Kolejne spotkanie DKK odbyło się 10.08.2021 w bibliotece w Łagowie. Do dyskusji wybrałyśmy książkę Manueli Gretkowskiej pt. „ Poetka i książę”. 

Jeśli popatrzymy na tę opowieść z punktu widzenia osoby, dla której rok 57-my to tylko data w historii a Agnieszka Osiecka jest bohaterką historycznego serialu TVP to przebrnięcie przez całą książkę wyczynem nie lada. Sposób narracji rodem z teledysku. Natłok osób , zdarzeń i drobnych epizodów, wspomnień i dygresji. Plejada postaci przedstawionych tak , jakby byli współczesnymi celebrytami, a znajomość ich była oczywistością. Autorka nie przybliża czytelnikom ani czasów dość odległych, ani miejsc niekoniecznie wszystkim znanych, ani ludzi, z których nazwiska już zdążyły się rozmyć w czasie. Wszystko to jednocześnie opisane bardzo trudnym językiem, zbyt poetyckim i zmanierowanym.
A przecież to prosta historia. Końcówka lat 60-tych. Młoda, piękna i wykształcona dziewczyna z Polski wyjeżdża na Zachód. Zatrzymuje się w Londynie i Paryżu. Spotyka tam różnych ludzi, większość polskich emigrantów, którzy mieli znaleźć szczęście i wolność a znaleźli jedynie frustrację. 
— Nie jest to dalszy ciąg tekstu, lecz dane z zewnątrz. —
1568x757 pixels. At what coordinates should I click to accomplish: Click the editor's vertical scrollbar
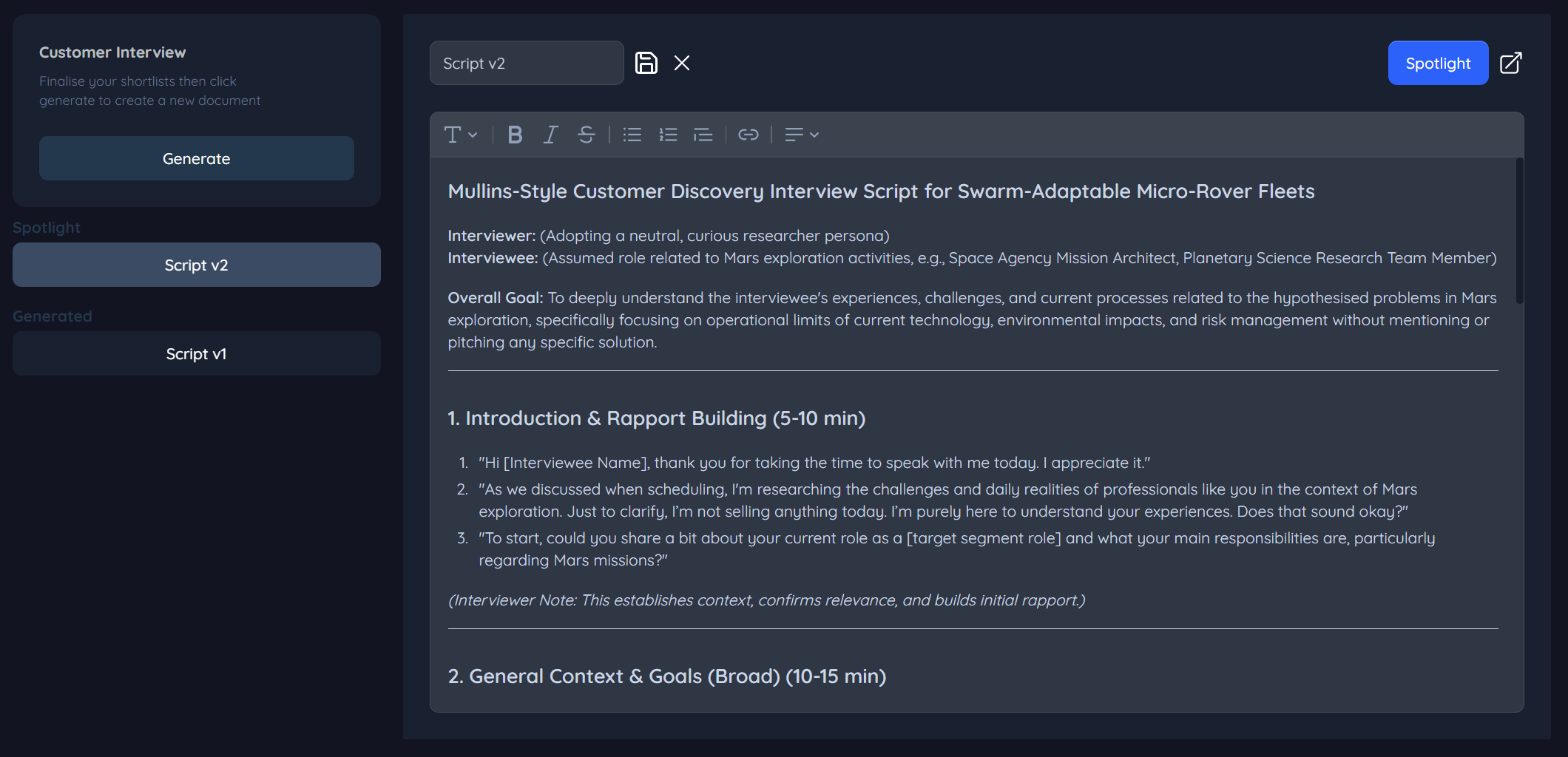pos(1520,231)
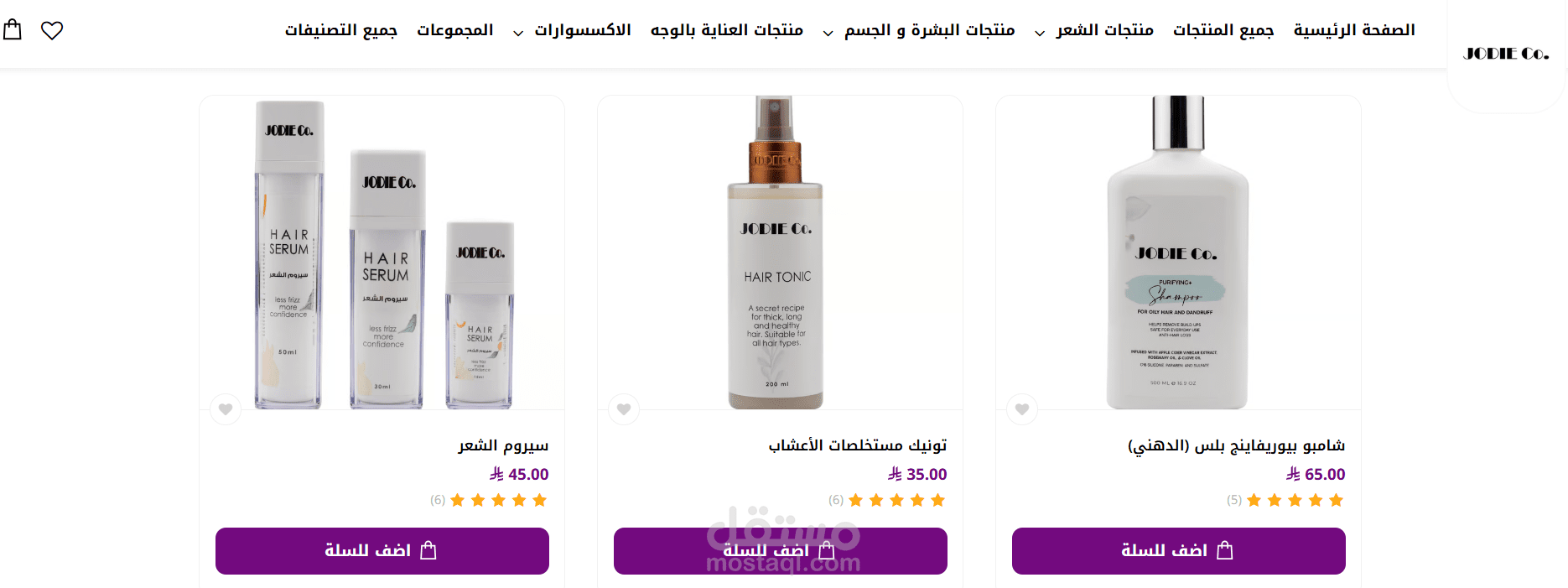This screenshot has width=1568, height=588.
Task: Open the wishlist heart icon in header
Action: tap(52, 31)
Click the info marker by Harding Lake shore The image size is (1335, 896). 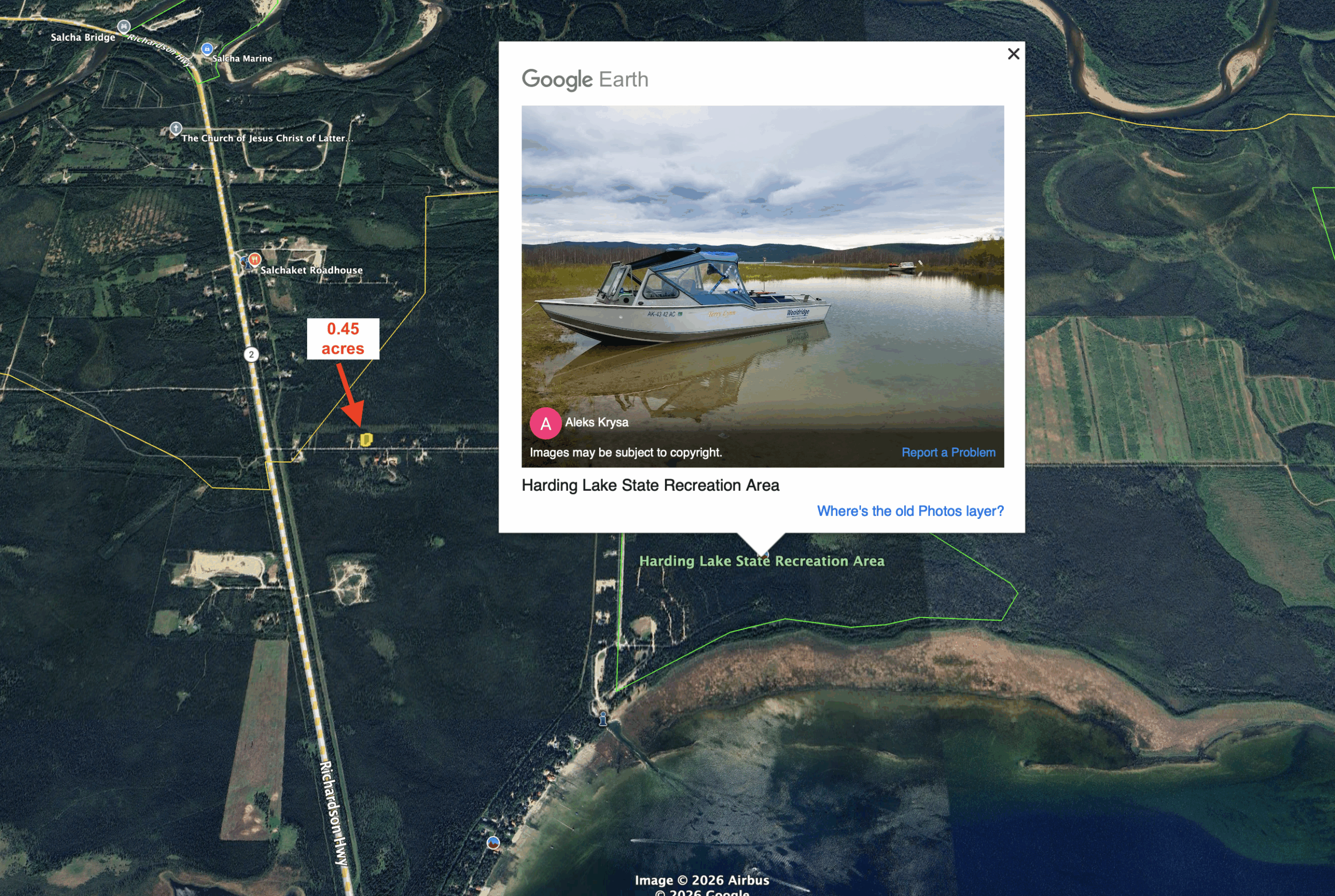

Niełatwo się zorientować, co tak naprawdę ważne jest w tej książce. Tytuł sugeruje, że to coś, co łączy Dziewczynę i Księcia. Oboje przeżywają krótkotrwałą fascynację sobą nawzajem. Jej imponuje dwukrotnie starszy, elegancki i sławny pan, jemu śliczna, młodziutka i bystra dziewczyna z nostalgicznej Polski. Jak na powieściowy romans to za mało. Spotkanie z Księciem to tylko epizod w tej podróży. Kilka spotkań, fascynacja, rozstanie. Oboje nie zaangażowali się na tyle, aby zmienić swoje życie dla tego drugiego. On był zbyt rozsądny, ona tchórzliwa. On się obawiał odpowiedzialności, ona nie miała odwagi na skok na głęboką wodę nowego życia na emigracji i zrezygnowania ze swojego statusu w Polsce. Nawet tytuł jest mocno na wyrost. Dziewczyna nie jest jeszcze poetką, Książe nie jest już księciem. 
Książka jest napisana zdecydowanie dla wąskiej grupy odbiorców. Nie pozna się z niej lepiej ikon kultury czasów minionych. Książka to głównej mierze przeżycia intelektualne. Można spróbować zacząć czytać. Można ją przeczytać do końca, jeśli taki wymyślny sposób narracji odpowiada lub po prostu odłożyć.